Derzeit sind – aus welchen Gründen auch immer – die mit der Beachtung der Richtlinien für die Geschwindigkeitsmessung zusammenhängenden Fragen im Gespräch. Nachdem gerade erst das OLG Stuttgart seine Rechtsprechung in dem Bereich (teilweise) nach einer Änderung der Richtlinien in Baden-Württemberg geändert hat (vgl. hier OLG Stuttgart), kommt jetzt eine Entscheidung aus Niedersachsen.
Das OLG Celle befasst sich in OLG Celle, Beschl. v. v. 25. 7. 2011 – 311 SsRs 114/11 auch mit der Richtlinienproblematik, und zwar mit einer vom Verteidiger aufgeworfenen Fragestellung, die m.E. bislang noch nicht Gegenstand der Rechtsprechung gewesen ist.

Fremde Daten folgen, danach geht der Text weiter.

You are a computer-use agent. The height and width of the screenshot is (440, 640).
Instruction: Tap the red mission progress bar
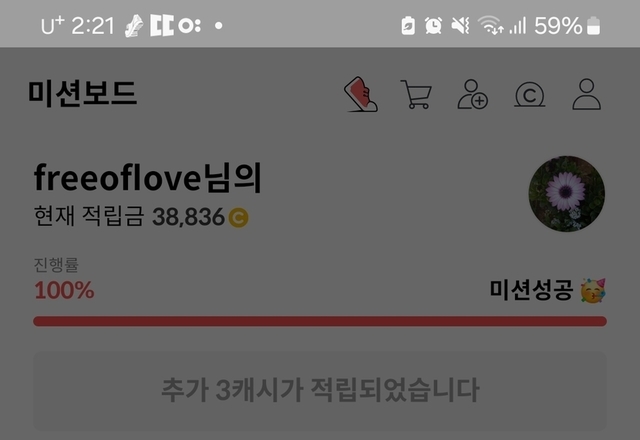pyautogui.click(x=320, y=321)
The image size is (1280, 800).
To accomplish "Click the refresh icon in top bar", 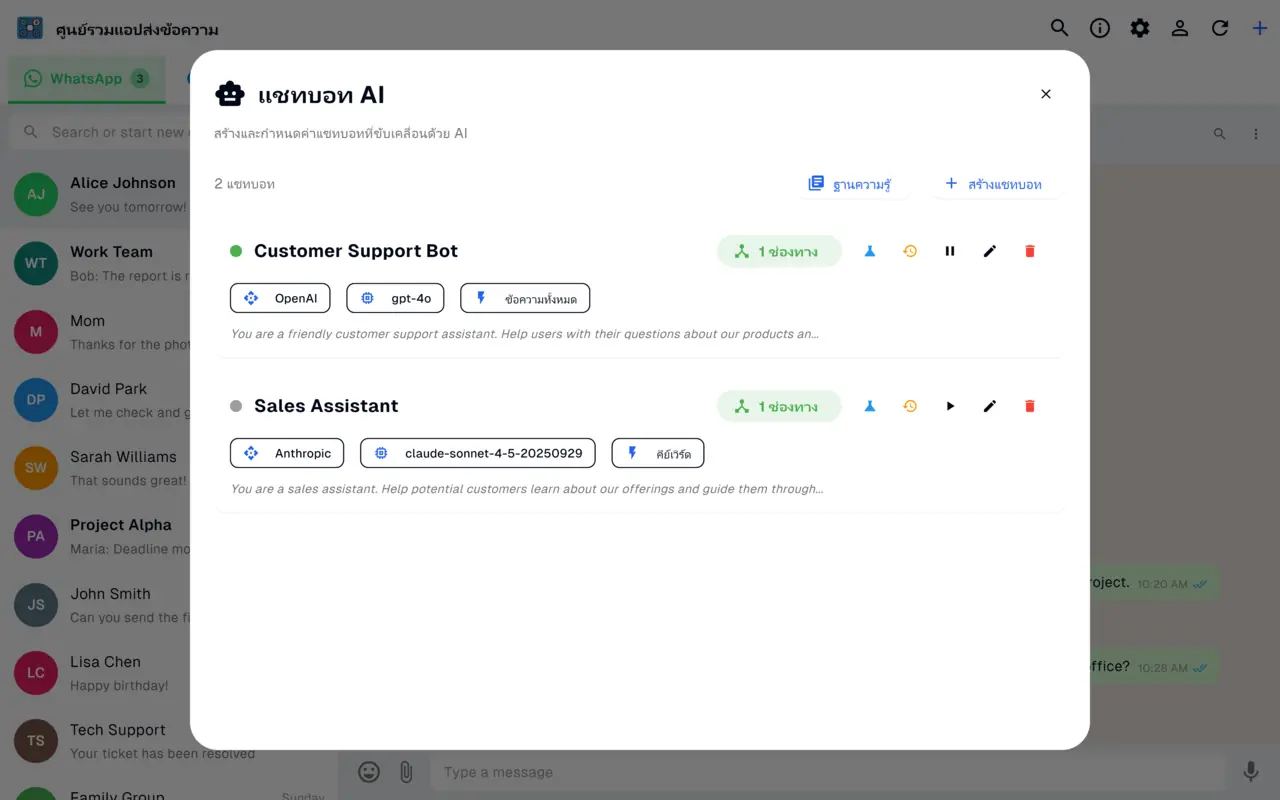I will [x=1220, y=28].
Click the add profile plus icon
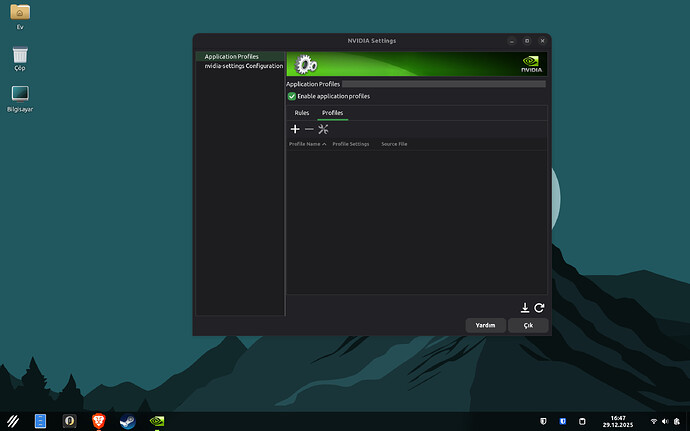This screenshot has height=431, width=690. click(295, 129)
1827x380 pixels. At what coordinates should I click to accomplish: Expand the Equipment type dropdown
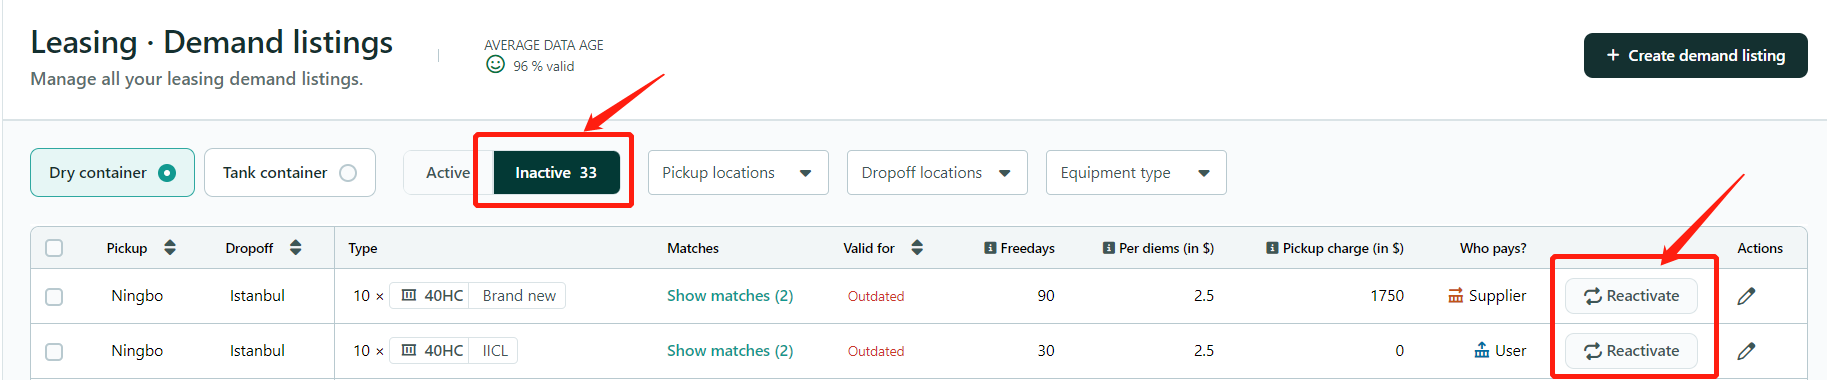[1136, 173]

Der Betroffene hatte gegen die Messung eingewendet, an der Stelle, an der gemessen worden sei, nämlich nur 80m nach dem geschwindigkeitsbegrenzenden Schild, habe nicht gemessen werden dürfen, da es sich nicht um einen Ausnahmefall i.S. der Richtlinie gehandelt habe. Zudem hatte er moniert, dass bei der ihn betreffenden Messung die Geschwindigkeitsüberschreitung durch das Aufstellen weiterer Verkehrszeichen an einer vorgezogenen Position ? wie es bei einer späteren Messung erfolgt sei – hätte vermieden werden können.
Das OLG Celle setzt sich mit beiden Einwänden auseinander, und zwar wie folgt:
- Nach Nr. 4 Satz 3 der Anlage zur niedersächsischen Richtlinie sei eine Unterschreitung des Regelabstands wegen der unmittelbar hinter der Messanlage liegenden Gefahrstelle zulässig gewesen sei. Bei der Ausübung des Ermessens, welche Gründe ein Abweichen von der Regel rechtfertigen, ist nach Ansicht des OLG Celle den Straßenverkehrsbehörden ein weiter Spielraum einzuräumen. Ist, wie hier, eine Gefahrenstelle vorhanden, so obliegt es grds. der Verkehrsbehörde, anhand der Gegebenheiten vor Ort zu entscheiden, wo die Messstelle eingerichtet wird; diese Entscheidung ist von den Gerichten hinzunehmen, soweit nicht ausnahmsweise die Grenze zur Willkür überschritten wird. Anhaltspunkte für letzteres hat das OLG verneint.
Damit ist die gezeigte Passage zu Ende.